En cada silencio hay multitudes.

Y hay multitudes con forma de mirlo

que canta en los patios traseros,

multitudes que nadan en las copas de vino

de las mujeres que beben solas por las noches,

multitudes que burbujean y aplauden

con cada salida de sol.

Hay multitudes que conjuran el miedo

jugando a ser mar.

Las multitudes de Gelman

despiertan cada madrugada

aferradas a sus bosques.

Hay multitudes con una secuoya que les nace en los pies;

otras con el rostro cubierto de tundra

o algún junco incipiente en el ombligo.

A otras se les abre el desierto de Orán

(si es que en Orán hay desierto)

entre la nuez y el final de la infancia.

Todas las muchedumbres se afanan en el estado de alarma.

Pero no hay caso:

de todas nacen flores

que salen a la calle.

Florecitas diminutas de un color malva pálido

que las multitudes plantan en los balcones,

para que también ellas puedan,

cada noche,

escuchar los aplausos.

 

(Poemas inéditos de un libro en preparación y seleccionados por la autora)

 

Emilia Conejo (Madrid, 1975) es licenciada en filología inglesa por la Universidad Complutense de Madrid y máster en literatura española e hispanoamericana por la Universidad de Barcelona.
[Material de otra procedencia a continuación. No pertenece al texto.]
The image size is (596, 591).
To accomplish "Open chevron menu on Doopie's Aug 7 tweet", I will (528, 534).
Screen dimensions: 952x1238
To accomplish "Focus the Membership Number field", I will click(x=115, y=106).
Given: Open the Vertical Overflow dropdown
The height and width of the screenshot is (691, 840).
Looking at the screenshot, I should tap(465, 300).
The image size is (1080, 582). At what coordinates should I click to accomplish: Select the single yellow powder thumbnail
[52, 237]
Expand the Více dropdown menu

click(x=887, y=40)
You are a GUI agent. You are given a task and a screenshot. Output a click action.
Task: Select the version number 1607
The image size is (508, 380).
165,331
Ha vivido en Irlanda y en Alemania, y en la actualidad vive en Madrid. Colabora con varias revistas de crítica literaria y cultural y sus poemas han aparecido en las antologías En legítima defensa. Poetas en tiempos de crisis (Bartleby, 2014) y Voces del extremo (Amargord, 2014). Hasta la fecha ha publicado dos poemarios: Minuscularidades (Godall, 2015) y De acá (Godall, 2019).